Alors qu’une politique plus agressive de la part de l’Iran dans le Golfe commençait dans l’entre-deux-guerres, la résilience de ces symboles a été observée comme une sorte de baromètre témoignant du niveau d’engagement de la Grande-Bretagne en faveur du maintien de la sécurité dans le golfe Persique. Le renoncement de la Grande-Bretagne à l'usage de la force contre l'Iran, en raison de sa volonté de protéger ses intérêts en Iran, a parfois été perçue comme une faiblesse par les cheikhs et les marchands de la côte arabique.
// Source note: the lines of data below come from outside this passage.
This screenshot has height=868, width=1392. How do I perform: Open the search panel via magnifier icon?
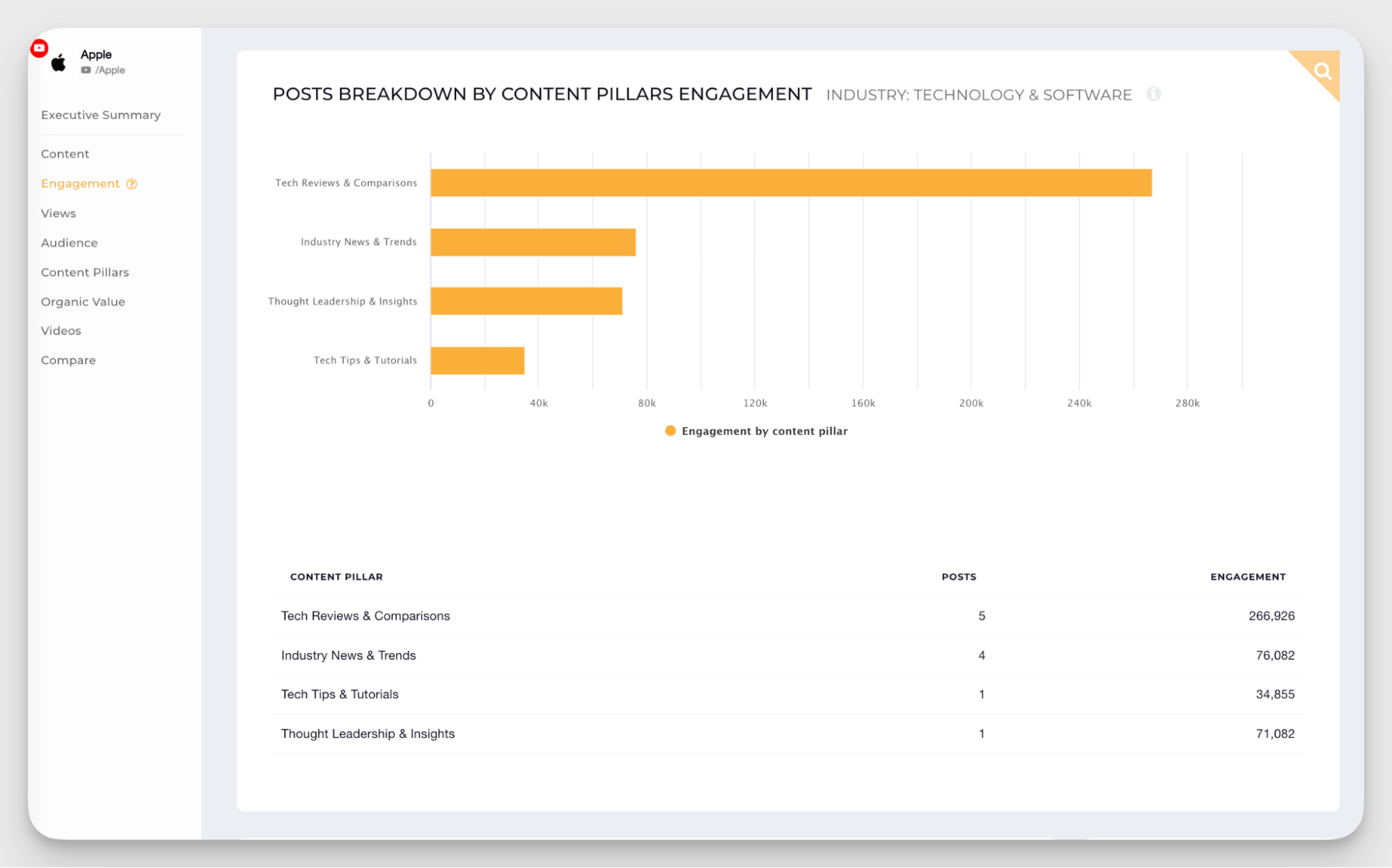tap(1322, 70)
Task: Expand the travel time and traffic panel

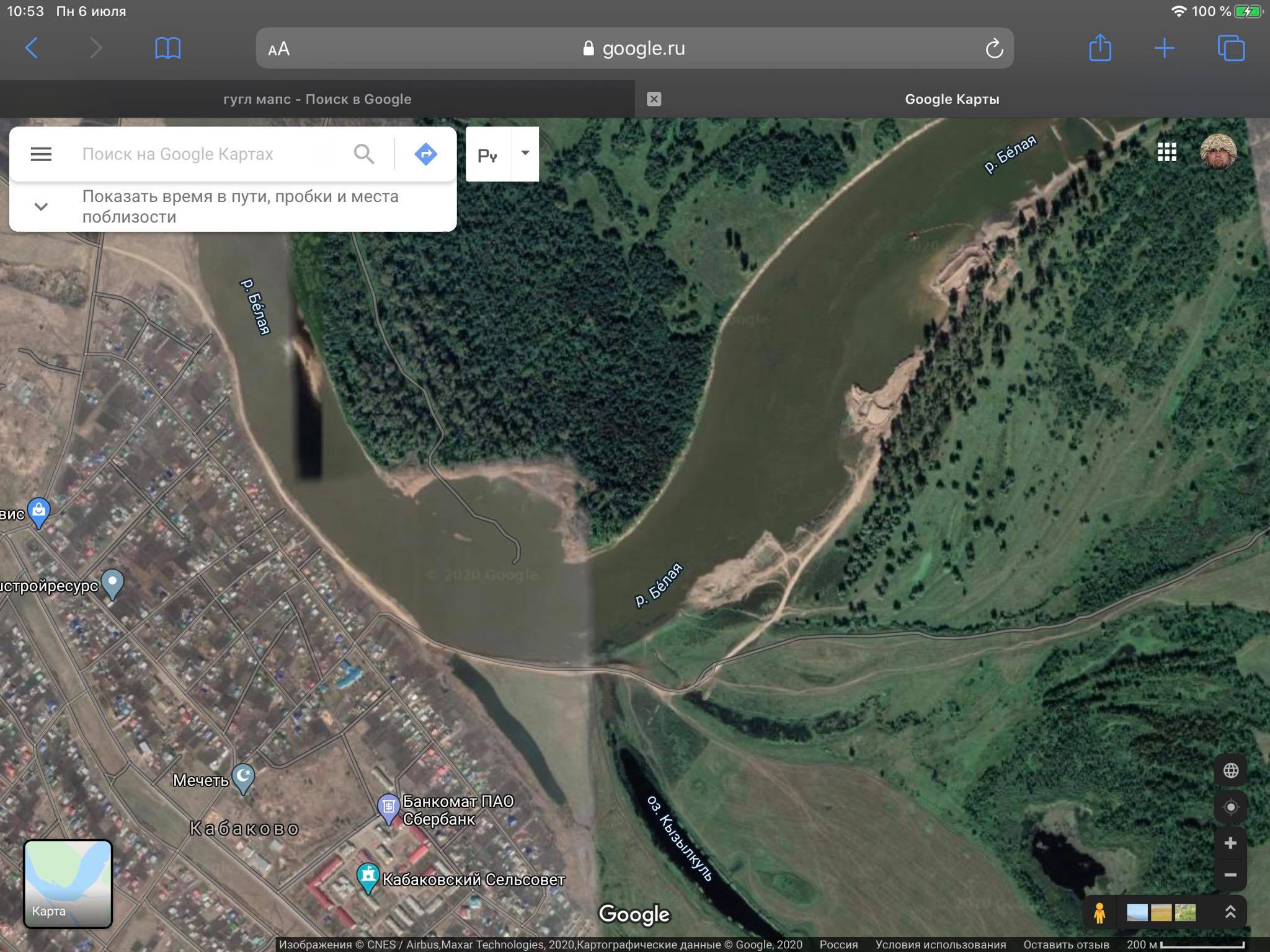Action: tap(41, 206)
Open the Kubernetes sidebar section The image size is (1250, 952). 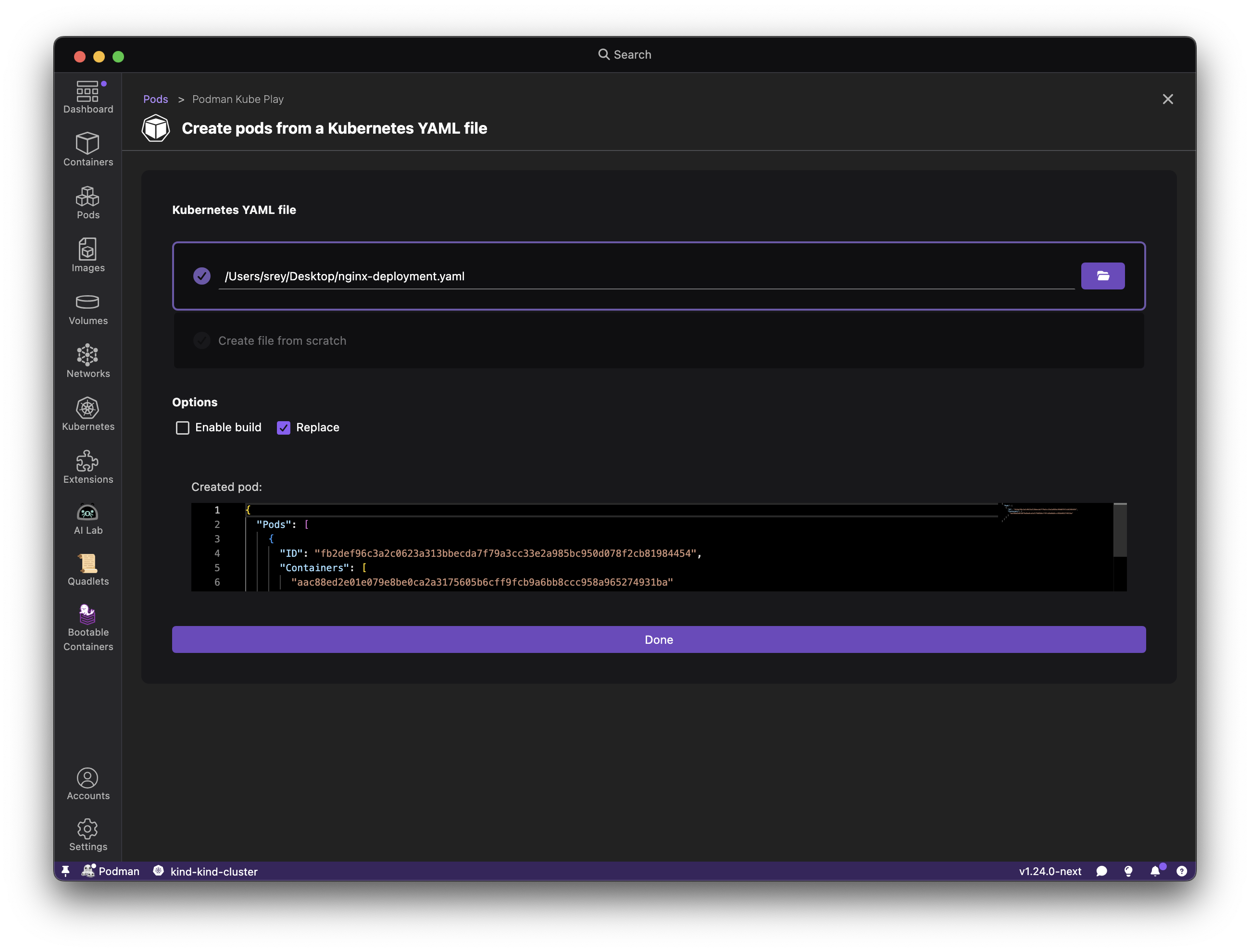[x=88, y=413]
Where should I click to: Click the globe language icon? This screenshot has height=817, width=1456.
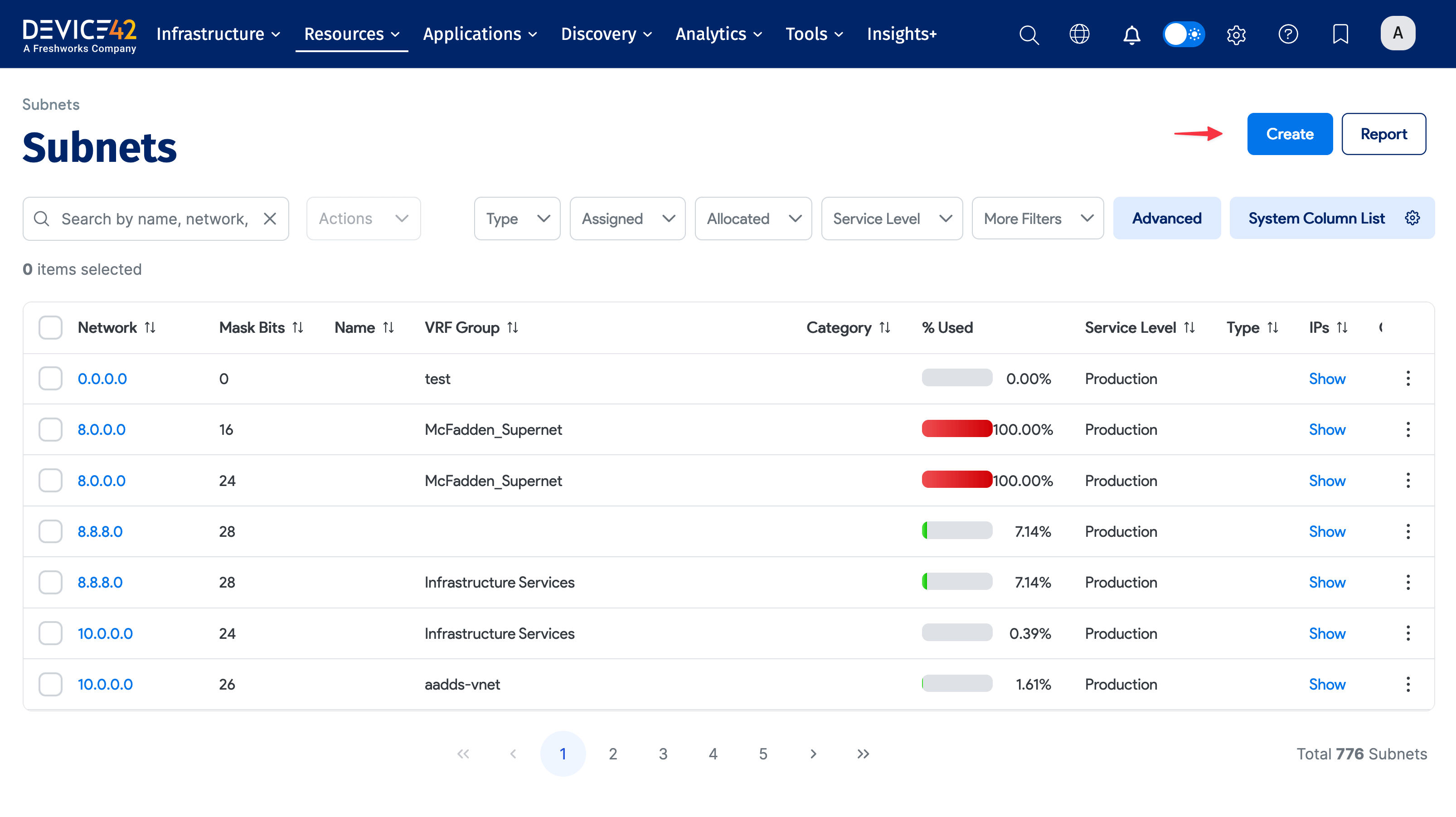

Au cours de la période de tension accrue qui a accompagné la montée de Reza Shah, les rumeurs persistantes selon lesquelles l’Iran procéderait bientôt au retrait complet des Britanniques de la zone navigable du golfe Persique ont été une source constante d’excitation parmi les Arabes de la zone côtière sud.

Cela ressort clairement du livre très utile « Les origines du conflit arabo-iranien : nationalisme et souveraineté dans le Golfe entre les guerres mondiales » de Chelsi Mueller.

À propos, à la veille de la Première Guerre mondiale, Dubaï comptait environ 2 075 habitants, dont environ 500 commerçants iraniens.